Say you get a new job that will require you to load all of your earthly possessions into a U-Haul and move over 2,000 miles away. Say it’s just you, your wife, and your one-year-old daughter, and all of your earthly possessions fit in less-than-a-U-Haul. And say you don’t know a soul where you’re going. What would you do?
Well, if you’re a member of the Church of Jesus Christ of Latter-day Saints, you’d probably call your bishop. And that conversation might go something like this:
Bishop? My wife and I are moving into your neighborhood from Michigan. We don’t know anyone in the area. So we’re calling you. We hate to impose, but is there any way you could find some people who might be willing to help us unload a truck on Thursday night at 6 pm?

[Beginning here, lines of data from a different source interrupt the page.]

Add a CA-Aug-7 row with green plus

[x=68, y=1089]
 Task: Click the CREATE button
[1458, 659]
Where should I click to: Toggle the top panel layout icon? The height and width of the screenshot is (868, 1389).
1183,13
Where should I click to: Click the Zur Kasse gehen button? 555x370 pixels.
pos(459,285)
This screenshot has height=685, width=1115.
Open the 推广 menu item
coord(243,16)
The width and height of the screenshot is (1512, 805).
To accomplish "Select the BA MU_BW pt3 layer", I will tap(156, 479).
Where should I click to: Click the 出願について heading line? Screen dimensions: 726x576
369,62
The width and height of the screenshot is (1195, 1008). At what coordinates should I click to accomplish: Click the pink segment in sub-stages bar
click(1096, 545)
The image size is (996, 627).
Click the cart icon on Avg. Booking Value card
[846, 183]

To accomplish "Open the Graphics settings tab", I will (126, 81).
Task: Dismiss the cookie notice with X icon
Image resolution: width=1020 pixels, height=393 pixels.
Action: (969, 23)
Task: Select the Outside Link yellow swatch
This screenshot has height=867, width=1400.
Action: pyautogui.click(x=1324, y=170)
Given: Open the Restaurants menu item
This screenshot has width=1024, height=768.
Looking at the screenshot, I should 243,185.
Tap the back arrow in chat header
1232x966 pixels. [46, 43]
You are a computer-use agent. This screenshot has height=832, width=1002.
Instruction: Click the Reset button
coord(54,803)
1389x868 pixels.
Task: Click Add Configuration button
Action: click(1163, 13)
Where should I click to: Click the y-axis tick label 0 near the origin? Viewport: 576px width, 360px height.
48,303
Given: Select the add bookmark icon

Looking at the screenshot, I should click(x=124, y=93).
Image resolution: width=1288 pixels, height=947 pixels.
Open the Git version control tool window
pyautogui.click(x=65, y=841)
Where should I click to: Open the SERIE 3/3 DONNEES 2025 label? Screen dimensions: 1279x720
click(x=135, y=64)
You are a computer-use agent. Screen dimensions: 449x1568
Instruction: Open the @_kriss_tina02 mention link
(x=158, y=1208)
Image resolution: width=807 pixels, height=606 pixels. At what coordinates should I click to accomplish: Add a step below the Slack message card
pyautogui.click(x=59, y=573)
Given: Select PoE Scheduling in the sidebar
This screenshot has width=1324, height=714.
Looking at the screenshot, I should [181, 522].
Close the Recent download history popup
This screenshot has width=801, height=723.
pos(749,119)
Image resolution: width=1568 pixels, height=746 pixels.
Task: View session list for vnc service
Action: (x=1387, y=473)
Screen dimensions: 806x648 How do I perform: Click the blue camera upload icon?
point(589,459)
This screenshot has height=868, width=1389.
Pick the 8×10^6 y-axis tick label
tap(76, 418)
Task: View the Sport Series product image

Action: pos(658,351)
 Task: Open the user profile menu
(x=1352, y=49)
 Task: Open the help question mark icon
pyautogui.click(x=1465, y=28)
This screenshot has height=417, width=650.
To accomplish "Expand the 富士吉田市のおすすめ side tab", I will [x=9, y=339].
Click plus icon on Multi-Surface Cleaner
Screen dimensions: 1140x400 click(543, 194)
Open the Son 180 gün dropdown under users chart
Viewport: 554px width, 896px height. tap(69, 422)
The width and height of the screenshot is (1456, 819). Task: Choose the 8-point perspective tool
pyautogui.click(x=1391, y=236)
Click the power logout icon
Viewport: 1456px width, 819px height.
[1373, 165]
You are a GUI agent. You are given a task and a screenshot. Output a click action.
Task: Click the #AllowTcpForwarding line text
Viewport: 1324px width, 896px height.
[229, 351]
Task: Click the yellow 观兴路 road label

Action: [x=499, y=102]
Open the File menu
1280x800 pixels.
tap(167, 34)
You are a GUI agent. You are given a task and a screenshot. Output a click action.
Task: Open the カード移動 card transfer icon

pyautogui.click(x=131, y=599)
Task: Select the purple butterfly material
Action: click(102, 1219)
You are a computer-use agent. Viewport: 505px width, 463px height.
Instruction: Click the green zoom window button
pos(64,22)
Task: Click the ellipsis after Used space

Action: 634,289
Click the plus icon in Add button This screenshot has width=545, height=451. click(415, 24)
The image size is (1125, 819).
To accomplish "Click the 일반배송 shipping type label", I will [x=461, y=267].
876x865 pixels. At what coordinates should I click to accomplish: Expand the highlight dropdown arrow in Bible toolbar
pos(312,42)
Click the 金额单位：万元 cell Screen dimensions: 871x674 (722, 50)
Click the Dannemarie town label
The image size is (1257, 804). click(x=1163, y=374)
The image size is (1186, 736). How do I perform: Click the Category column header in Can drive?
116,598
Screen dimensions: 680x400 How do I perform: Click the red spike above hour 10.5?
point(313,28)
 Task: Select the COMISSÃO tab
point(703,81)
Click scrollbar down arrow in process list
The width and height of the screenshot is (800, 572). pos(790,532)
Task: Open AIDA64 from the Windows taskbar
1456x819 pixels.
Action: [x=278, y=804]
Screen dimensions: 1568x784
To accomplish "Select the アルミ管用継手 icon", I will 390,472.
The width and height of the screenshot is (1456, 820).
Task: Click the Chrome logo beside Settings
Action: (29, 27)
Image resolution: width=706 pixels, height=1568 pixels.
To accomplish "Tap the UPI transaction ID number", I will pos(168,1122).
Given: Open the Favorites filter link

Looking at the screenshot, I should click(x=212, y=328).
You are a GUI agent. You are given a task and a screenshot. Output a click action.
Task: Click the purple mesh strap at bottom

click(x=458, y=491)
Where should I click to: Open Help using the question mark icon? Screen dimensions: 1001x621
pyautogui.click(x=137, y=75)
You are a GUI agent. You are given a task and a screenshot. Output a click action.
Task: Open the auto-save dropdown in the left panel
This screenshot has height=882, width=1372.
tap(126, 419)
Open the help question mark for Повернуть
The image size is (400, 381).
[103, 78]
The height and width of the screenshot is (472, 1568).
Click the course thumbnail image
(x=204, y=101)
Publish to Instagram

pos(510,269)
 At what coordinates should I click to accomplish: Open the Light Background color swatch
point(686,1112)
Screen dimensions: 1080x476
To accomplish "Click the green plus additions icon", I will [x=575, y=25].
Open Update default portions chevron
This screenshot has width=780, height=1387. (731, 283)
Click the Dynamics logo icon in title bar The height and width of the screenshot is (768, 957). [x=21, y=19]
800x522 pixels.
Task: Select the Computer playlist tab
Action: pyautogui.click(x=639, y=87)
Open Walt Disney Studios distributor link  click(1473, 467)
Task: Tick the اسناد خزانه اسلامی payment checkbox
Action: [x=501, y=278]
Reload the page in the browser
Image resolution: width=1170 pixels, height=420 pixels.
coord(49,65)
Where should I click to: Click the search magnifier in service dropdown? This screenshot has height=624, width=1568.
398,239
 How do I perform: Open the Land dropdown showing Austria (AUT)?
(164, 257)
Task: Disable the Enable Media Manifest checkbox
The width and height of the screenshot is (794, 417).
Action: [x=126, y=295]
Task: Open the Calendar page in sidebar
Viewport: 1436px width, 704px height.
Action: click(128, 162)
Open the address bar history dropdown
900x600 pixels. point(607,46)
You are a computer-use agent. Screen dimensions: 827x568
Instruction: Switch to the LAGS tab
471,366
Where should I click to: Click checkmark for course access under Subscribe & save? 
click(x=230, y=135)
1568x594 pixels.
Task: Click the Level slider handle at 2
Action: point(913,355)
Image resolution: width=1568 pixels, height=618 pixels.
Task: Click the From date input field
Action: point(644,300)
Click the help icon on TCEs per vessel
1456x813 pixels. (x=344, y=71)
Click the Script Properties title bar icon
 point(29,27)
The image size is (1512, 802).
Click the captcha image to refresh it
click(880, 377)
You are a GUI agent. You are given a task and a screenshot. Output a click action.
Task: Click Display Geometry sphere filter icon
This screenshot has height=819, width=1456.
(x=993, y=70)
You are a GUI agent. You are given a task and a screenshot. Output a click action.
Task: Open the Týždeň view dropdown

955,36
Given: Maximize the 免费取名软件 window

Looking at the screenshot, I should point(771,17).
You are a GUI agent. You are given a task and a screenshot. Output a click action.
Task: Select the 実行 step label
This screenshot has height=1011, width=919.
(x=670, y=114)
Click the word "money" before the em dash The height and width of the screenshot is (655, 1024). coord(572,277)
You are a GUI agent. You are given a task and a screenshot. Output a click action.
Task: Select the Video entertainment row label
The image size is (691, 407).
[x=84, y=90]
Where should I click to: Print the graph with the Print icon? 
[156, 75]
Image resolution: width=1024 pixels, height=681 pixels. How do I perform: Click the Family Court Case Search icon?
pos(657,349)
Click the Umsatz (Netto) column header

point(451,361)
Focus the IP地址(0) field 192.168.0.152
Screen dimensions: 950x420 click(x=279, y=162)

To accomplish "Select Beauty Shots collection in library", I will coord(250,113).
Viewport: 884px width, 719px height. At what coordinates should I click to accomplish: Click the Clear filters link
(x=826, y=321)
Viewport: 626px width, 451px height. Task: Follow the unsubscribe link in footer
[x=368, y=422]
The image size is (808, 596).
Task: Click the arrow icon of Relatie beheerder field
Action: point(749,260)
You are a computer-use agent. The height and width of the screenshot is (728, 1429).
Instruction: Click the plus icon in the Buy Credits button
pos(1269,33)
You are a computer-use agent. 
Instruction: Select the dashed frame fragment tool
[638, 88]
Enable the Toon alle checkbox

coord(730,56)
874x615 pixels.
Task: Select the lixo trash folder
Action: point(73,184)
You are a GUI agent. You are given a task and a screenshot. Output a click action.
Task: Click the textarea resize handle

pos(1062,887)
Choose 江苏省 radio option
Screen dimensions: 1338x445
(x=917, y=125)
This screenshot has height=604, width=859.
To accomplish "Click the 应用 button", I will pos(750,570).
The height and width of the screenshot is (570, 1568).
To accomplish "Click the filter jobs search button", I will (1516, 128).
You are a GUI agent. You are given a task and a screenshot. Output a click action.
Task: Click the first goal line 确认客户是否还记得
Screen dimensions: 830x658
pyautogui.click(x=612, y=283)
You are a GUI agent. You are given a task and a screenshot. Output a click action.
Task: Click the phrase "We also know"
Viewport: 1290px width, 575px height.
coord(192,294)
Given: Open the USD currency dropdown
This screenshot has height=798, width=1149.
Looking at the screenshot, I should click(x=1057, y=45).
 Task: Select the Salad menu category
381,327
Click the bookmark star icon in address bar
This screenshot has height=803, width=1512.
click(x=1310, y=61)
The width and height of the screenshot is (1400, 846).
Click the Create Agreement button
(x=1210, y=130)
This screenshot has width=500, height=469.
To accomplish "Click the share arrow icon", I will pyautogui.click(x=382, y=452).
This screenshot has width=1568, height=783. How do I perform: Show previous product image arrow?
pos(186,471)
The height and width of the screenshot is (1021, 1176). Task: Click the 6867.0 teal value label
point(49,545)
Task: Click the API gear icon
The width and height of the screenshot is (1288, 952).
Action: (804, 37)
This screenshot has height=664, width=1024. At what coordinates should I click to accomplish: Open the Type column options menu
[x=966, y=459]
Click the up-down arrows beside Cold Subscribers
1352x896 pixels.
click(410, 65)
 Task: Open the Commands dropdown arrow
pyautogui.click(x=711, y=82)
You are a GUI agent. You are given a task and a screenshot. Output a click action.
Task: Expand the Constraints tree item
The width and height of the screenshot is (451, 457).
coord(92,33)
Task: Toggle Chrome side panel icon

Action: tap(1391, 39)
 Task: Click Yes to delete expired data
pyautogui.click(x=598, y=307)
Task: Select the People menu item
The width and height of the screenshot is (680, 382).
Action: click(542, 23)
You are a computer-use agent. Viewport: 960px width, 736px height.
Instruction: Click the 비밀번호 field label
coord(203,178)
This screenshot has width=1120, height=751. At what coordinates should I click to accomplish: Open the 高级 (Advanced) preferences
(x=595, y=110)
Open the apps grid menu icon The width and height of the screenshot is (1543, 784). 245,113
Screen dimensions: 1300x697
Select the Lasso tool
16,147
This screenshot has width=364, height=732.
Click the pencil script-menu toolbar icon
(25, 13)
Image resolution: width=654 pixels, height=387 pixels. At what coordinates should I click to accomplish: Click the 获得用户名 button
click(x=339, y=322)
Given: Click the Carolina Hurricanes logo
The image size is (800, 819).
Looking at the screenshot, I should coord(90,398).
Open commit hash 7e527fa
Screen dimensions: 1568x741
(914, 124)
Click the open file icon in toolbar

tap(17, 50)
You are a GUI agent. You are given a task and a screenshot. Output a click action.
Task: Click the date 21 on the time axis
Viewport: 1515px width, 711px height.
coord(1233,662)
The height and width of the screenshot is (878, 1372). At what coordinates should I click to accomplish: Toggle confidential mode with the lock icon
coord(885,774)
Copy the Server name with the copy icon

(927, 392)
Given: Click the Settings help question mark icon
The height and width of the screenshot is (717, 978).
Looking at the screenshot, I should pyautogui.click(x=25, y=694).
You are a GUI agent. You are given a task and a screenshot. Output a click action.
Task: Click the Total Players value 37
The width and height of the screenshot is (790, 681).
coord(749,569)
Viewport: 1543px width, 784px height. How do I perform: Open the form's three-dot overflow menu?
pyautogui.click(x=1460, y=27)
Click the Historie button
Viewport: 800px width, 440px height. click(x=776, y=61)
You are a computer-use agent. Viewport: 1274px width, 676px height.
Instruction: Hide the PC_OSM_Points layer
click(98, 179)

Say it’s your turn to be bishop and you are used to getting the occasional phone call from a stranger asking for help: mothers worried about wayward children, children worried about wayward mothers, the homeless, the hungry, and of course the people who don’t listen to the announcements during services. And say that this week’s Call from a Stranger is young father asking for help on a Thursday evening. What would you do?
Well, if you’re Bishop Watkins you’d send a quick email to Kyle, your Elders Quorum President, and Warren, your Young Men President, who in turn would contact a bunch of other guys. And you would hope that in spite of the short notice and the inconvenient time that Kyle and Warren won’t be the only ones who show up to welcome this family into the Santiago Creek Ward.
Say it’s Thursday and you’ve got an important meeting that night following a long day at the office, but someone asked if you might be willing to provide a couple of hours of manual labor on behalf of someone you’ve never met. And say that as you think about that family and the U-Haul, you remember what it’s like to be newly married and trying to make a small apartment feel like home even though it’s hundreds of miles from anything familiar. What would you do?
Well, if you’re a member of the Santiago Creek Ward, you’d postpone your meeting and drive toward that upstairs apartment still dressed for work. And you’d turn into that apartment complex only to find cars triple-parked and the U-Haul half unloaded already. You’d find young men and old men, three Ellis brothers and a couple of full-time missionaries, a dozen guys or more happily squeezing past each other on a narrow staircase with furniture and lamps and boxes full of various bits of past and future life. And by 6:22 pm the truck would be unloaded, and as you’d pull out of your illegal parking spot you’d pass others still arriving, disbelieving that they could already be too late to lend a hand.
Say you witnessed all of this unfold, and felt within yourself the deep gratitude for good men, faithful priesthood holders cheerfully serving the newest members of our ward family. And say you could see within this familiar scene the embodiment of an injunction that sits at the heart of Christianity: to bear one another’s burdens that they may be light (Mosiah 18:8). What would you do?
Well, if you’re me you’d remember how you have been on the receiving end of this sort of service many times yourself, and you’d pause once more to give thanks for the Church—and for the Santiago Creek Ward in particular.